A tornado is a violently rotating column of air extending from a thunderstorm to the ground or can be a spin-off of a hurricane. The most violent tornadoes are capable of tremendous destruction with wind speeds of 250 mph or more. Damage paths can be in excess of one mile wide and 50 miles long. Florida’s deadliest tornadoes usually occur in spring, and Florida is the state which experiences the most number of tornadoes per square mile.
Tornados can strike quickly, and may be nearly transparent until dirt and debris are picked up, or a cloud forms in the funnel. Be alert to changing weather. You might notice:
- An unusually dark sky, often greenish in color
- A loud roar, similar to a freight train, jet engine, or a large waterfall
- A large, dark, low-lying cloud, or large hail
- A visible funnel cloud that has not yet touched the ground
- Build an emergency supplies kit, a family communications plan, and decide where you will go.
- Get a NOAA Weather Radio and leave it turned on for emergency alerts; monitor your weather radio if severe weather is forecasted.

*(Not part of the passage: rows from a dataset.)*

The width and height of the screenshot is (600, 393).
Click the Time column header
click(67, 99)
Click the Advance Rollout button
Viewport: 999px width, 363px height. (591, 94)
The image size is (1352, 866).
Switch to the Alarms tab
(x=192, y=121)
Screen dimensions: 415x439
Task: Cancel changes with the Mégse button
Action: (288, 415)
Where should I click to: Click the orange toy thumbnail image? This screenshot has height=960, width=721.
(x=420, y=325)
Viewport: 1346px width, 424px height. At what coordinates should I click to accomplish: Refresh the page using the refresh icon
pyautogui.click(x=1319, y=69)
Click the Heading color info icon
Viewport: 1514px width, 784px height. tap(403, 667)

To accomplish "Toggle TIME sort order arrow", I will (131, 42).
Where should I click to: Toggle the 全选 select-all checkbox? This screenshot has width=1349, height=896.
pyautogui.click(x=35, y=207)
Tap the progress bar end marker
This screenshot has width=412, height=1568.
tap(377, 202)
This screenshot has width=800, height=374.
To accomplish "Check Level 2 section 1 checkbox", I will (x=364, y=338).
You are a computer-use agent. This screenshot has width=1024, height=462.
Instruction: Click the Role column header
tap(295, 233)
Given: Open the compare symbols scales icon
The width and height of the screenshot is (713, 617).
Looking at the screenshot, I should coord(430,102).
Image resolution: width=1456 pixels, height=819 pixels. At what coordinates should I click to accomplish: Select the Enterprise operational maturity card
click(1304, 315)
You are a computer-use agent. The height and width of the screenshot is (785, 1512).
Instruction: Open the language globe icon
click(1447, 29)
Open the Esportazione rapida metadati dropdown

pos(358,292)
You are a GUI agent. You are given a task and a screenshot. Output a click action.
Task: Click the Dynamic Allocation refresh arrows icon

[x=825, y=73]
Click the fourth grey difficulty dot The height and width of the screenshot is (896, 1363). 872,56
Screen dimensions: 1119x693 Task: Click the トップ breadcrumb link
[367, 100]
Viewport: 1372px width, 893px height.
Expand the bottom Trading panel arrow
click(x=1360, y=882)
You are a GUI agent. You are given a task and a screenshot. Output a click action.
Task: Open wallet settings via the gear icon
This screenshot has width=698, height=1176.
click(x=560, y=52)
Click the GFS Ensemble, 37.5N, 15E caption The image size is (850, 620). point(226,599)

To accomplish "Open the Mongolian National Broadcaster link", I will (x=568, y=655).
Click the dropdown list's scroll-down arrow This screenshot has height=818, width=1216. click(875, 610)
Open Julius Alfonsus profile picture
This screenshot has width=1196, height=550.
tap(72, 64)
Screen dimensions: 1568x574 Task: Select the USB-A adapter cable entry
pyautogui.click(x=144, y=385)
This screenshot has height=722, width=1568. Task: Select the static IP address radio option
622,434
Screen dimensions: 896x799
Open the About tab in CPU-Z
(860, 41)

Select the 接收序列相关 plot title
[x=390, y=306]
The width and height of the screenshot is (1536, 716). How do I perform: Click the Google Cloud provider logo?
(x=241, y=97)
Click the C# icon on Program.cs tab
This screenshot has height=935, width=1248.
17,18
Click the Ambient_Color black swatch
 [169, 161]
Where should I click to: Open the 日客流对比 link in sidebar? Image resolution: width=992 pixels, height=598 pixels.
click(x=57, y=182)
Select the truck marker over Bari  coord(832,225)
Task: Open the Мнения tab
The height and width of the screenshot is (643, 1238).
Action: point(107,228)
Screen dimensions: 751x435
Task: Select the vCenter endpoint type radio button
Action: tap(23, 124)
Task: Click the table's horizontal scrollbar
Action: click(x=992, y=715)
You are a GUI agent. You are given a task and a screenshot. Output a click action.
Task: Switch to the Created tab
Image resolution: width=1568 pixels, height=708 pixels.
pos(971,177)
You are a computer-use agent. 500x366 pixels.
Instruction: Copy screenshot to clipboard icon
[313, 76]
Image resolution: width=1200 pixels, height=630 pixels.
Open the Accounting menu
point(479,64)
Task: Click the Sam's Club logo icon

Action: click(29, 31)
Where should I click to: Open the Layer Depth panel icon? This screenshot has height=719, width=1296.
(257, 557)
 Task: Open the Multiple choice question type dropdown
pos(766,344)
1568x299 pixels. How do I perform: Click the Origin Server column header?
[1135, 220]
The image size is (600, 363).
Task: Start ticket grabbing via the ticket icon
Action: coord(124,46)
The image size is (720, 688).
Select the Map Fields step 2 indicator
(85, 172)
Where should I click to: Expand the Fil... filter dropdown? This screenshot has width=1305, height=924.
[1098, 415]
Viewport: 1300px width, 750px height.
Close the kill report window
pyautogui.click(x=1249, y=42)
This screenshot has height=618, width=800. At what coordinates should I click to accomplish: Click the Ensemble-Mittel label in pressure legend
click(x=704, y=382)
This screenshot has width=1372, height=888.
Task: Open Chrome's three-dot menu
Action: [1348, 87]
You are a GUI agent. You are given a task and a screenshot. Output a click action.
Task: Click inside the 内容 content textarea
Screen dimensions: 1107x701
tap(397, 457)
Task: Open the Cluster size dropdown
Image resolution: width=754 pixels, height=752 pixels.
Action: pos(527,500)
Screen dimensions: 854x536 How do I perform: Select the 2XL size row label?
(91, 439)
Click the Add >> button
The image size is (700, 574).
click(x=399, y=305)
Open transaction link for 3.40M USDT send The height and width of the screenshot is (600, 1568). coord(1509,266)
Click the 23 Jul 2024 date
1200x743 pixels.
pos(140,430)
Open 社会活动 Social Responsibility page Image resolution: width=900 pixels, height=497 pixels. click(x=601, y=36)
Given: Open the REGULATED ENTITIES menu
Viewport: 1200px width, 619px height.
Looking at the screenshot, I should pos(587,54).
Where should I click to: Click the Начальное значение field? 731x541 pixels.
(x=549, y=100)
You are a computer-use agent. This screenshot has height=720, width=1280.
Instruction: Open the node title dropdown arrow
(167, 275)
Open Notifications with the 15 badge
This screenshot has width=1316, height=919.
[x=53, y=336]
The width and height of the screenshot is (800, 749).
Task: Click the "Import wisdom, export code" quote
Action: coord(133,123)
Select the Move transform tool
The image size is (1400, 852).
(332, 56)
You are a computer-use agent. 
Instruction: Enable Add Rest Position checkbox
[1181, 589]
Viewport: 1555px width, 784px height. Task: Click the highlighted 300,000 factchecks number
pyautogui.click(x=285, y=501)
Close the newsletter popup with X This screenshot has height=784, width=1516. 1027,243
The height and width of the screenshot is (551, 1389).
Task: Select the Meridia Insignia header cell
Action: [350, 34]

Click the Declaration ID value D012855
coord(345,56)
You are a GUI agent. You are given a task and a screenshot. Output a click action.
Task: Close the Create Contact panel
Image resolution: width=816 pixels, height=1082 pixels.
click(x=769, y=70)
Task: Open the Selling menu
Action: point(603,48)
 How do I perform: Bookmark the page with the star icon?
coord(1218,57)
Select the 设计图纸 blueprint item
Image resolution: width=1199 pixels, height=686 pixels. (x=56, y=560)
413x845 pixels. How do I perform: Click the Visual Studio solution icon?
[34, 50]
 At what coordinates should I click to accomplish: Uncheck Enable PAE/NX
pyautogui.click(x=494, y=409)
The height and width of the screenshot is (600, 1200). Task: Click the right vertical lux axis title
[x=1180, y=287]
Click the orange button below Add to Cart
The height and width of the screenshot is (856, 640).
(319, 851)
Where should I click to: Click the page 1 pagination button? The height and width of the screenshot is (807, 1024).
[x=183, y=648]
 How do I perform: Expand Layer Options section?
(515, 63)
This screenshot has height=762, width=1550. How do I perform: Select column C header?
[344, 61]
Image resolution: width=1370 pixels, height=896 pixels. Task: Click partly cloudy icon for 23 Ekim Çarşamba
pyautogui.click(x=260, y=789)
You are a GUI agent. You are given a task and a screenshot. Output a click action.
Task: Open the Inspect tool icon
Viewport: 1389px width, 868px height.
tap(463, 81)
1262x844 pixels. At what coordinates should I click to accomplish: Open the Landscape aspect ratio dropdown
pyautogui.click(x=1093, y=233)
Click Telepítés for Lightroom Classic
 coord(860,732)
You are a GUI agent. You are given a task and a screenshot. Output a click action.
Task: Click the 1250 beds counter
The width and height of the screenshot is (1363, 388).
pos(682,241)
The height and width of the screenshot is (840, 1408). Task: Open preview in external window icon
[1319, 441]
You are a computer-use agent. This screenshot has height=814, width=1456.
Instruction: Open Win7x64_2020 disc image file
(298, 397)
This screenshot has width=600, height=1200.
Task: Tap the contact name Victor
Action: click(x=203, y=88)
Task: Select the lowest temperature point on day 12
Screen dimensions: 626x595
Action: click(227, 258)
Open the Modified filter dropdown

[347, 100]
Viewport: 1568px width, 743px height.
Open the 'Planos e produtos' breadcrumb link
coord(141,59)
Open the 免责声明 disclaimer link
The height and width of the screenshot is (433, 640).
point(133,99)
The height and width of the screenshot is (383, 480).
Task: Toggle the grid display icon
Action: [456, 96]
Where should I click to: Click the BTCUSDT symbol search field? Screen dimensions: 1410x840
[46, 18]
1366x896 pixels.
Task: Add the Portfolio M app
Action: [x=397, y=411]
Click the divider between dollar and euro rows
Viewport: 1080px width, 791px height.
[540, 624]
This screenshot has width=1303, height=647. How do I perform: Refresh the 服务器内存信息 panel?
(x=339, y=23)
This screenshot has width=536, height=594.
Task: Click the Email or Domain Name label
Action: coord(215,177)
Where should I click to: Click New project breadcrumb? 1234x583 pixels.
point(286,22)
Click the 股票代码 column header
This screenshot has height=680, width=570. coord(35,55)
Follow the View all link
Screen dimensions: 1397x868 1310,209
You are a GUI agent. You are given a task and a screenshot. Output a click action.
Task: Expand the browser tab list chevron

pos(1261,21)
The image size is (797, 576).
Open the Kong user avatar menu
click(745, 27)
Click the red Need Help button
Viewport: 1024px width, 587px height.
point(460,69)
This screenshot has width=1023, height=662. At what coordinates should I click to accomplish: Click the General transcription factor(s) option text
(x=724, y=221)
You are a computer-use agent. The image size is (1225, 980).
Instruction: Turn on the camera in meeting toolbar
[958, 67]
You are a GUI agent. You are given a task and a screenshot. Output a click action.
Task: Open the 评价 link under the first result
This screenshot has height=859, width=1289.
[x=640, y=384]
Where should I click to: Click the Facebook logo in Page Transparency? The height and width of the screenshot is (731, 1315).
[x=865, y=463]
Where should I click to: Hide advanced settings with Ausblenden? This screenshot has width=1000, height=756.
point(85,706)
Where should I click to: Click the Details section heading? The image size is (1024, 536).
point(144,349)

- If you live in a mobile home or RV, plan to evacuate to a solid frame structure when severe weather is imminent.
- Register for local Citizen Alerts via phone, text, and/or email on our website.
- If you are driving, stop and exit the vehicle. Don’t try to outrun it. Seek a ditch or area lower than the roadway, lie face down, and protect your head and neck with your arms.
- In a mobile home/office, put on sturdy shoes, and go to the lowest floor of a nearby building or storm shelter, away from windows.
- In a solid home, school, store, etc., go to an interior room on the lowest floor and cover yourself with blankets, pillows, or a mattress. If you have a bicycle helmet, put it on.
- Check those with you for injuries and call 911 to report the tornado.
Beware of hazards, broken glass, nails, down power lines, exposed gas lines and unstable structures.
- Provide first-aid to yourself and others; don’t attempt to move the seriously injured, get help from trained first responders.
- Follow instructions from public safety officials
- Contact loved ones to let them know you’re OK!